When using Ollama through the OpenAI-compatible API programmatically, a few model considerations differ from interactive use. For chat completions in automated pipelines, lower temperatures (0.1–0.3) produce more consistent, predictable outputs that are easier to parse downstream. For embedding use cases, always use a dedicated embedding model rather than a general chat model — nomic-embed-text is the standard choice with Ollama, producing 768-dimensional embeddings that work well with most vector databases. For applications that need structured JSON output, models with strong instruction following (Llama 3.2, Qwen 2.5) reliably produce valid JSON when the system prompt explicitly requires it and temperature is set low.

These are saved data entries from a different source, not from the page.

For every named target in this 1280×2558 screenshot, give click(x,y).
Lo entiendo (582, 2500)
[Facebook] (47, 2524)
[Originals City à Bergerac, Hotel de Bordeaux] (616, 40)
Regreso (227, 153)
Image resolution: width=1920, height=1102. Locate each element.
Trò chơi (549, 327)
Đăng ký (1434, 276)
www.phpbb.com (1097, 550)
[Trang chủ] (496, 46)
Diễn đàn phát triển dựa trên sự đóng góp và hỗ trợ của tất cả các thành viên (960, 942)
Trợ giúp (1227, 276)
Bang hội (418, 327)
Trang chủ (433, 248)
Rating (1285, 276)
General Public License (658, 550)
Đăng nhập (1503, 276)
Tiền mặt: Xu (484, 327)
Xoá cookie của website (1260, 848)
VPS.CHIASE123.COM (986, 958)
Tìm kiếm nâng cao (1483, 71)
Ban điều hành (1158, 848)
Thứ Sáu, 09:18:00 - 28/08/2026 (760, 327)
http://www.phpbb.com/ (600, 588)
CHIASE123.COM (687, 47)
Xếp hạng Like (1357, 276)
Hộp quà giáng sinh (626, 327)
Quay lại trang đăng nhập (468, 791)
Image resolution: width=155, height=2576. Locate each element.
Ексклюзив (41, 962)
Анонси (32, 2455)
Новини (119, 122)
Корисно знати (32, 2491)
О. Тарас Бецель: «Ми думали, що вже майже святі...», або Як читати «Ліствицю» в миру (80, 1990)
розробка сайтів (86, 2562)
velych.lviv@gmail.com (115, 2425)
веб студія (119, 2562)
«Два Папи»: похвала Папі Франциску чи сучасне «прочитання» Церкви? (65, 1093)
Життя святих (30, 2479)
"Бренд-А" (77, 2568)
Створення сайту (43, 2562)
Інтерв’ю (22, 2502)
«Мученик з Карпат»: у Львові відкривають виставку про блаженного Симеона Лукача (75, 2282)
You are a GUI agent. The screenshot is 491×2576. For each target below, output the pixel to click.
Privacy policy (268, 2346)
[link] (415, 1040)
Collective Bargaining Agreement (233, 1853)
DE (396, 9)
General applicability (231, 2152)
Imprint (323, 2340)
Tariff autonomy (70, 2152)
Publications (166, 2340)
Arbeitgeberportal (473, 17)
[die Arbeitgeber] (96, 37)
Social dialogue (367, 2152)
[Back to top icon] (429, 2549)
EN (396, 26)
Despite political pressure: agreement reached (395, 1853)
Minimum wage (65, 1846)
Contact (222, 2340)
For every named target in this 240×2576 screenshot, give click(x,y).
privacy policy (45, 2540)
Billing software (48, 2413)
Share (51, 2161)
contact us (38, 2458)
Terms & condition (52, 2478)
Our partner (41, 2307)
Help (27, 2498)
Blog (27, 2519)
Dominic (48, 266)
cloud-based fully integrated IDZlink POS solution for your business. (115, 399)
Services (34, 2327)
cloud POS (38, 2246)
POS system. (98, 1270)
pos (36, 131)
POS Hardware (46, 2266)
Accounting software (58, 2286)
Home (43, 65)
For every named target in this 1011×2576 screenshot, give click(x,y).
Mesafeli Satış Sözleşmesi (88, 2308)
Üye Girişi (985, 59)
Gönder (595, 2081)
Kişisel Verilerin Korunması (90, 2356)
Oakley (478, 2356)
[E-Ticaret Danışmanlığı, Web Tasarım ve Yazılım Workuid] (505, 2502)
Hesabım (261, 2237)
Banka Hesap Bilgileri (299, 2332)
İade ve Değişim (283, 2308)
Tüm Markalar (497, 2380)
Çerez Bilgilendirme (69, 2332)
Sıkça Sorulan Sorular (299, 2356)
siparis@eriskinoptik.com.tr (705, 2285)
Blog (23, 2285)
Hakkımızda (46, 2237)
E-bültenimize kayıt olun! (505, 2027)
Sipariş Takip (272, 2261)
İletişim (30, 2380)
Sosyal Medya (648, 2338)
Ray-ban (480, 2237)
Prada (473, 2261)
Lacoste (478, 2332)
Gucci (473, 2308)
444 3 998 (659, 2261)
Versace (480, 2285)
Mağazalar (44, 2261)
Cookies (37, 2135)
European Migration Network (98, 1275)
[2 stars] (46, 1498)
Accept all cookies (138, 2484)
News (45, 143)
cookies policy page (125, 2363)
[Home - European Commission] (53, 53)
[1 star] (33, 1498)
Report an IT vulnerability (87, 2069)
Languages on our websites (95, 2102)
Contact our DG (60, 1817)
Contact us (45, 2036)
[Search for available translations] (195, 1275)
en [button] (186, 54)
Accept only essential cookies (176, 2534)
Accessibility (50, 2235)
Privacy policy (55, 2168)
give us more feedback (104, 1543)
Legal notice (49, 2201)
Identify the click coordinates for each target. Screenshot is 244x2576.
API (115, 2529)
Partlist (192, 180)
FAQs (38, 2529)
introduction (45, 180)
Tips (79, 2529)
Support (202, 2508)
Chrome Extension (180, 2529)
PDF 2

One thing to be aware of with the Ollama OpenAI-compatible API is that the model field in your request must match exactly the name of a model you have pulled locally. Unlike the real OpenAI API where model names are stable globally, Ollama model names include version tags — llama3.2 and llama3.2:latest both work, but llama3.2:8b requires you to have pulled that specific variant. Run ollama list to see the exact names available on your machine.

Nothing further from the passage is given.